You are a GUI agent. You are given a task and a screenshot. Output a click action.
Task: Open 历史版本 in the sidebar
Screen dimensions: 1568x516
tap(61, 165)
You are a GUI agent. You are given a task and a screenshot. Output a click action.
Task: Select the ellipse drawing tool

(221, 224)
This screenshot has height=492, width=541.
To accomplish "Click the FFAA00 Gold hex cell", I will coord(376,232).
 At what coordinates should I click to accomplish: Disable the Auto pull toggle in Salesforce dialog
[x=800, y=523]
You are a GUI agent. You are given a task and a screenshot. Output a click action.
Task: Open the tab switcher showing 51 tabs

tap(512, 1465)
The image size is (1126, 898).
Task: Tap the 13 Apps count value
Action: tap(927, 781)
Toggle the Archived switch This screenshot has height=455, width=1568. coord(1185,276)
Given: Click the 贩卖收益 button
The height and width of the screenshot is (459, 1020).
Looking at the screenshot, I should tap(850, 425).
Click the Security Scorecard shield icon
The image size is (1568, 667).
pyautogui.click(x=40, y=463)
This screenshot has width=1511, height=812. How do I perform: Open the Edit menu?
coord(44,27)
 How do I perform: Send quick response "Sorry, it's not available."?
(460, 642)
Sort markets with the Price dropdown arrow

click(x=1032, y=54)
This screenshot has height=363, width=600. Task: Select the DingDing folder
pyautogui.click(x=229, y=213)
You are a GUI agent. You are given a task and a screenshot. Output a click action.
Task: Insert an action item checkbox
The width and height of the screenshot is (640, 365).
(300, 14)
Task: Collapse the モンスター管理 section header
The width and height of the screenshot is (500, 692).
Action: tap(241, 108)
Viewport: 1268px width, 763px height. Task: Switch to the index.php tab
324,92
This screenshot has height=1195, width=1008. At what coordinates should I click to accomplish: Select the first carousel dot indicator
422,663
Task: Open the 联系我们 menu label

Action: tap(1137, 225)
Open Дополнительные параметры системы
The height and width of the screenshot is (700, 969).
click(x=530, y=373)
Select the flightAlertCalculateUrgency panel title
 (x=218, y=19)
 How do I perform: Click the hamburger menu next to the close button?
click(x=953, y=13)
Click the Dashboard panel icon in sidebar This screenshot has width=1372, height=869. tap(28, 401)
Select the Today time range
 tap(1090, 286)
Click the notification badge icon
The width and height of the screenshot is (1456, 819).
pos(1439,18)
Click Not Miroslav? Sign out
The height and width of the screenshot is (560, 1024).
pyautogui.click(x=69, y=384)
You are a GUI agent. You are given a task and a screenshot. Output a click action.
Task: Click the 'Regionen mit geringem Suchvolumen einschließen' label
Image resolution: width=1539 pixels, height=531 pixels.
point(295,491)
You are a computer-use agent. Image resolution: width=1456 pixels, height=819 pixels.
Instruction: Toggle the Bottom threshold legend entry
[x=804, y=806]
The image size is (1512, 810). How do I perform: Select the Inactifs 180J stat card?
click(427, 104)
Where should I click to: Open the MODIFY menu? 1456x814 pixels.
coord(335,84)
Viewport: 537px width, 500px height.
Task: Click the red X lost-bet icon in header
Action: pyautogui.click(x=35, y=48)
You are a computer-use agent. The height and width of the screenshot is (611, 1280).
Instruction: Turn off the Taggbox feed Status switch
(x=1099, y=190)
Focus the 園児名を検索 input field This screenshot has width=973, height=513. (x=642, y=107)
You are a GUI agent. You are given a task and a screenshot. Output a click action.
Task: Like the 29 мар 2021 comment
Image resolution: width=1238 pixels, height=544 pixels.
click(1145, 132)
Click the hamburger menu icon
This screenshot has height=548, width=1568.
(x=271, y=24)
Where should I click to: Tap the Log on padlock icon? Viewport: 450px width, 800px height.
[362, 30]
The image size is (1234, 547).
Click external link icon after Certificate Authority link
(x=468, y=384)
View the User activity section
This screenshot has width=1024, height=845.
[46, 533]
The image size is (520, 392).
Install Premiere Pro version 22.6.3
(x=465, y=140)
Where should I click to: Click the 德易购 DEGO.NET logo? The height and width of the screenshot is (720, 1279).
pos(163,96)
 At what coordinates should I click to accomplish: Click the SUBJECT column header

Brief
Change "padlock" to "lock" in the entries from the line with "You are a computer-use agent. The" through the end of the entries. Give those lines back with nothing else altered.

Finished answer
You are a computer-use agent. The height and width of the screenshot is (611, 1280).
Instruction: Turn off the Taggbox feed Status switch
(x=1099, y=190)
Focus the 園児名を検索 input field This screenshot has width=973, height=513. (x=642, y=107)
You are a GUI agent. You are given a task and a screenshot. Output a click action.
Task: Like the 29 мар 2021 comment
Image resolution: width=1238 pixels, height=544 pixels.
click(1145, 132)
Click the hamburger menu icon
This screenshot has height=548, width=1568.
(x=271, y=24)
Where should I click to: Tap the Log on lock icon? Viewport: 450px width, 800px height.
[362, 30]
The image size is (1234, 547).
Click external link icon after Certificate Authority link
(x=468, y=384)
View the User activity section
This screenshot has width=1024, height=845.
[46, 533]
The image size is (520, 392).
Install Premiere Pro version 22.6.3
(x=465, y=140)
Where should I click to: Click the 德易购 DEGO.NET logo? The height and width of the screenshot is (720, 1279).
pos(163,96)
 At what coordinates should I click to accomplish: Click the SUBJECT column header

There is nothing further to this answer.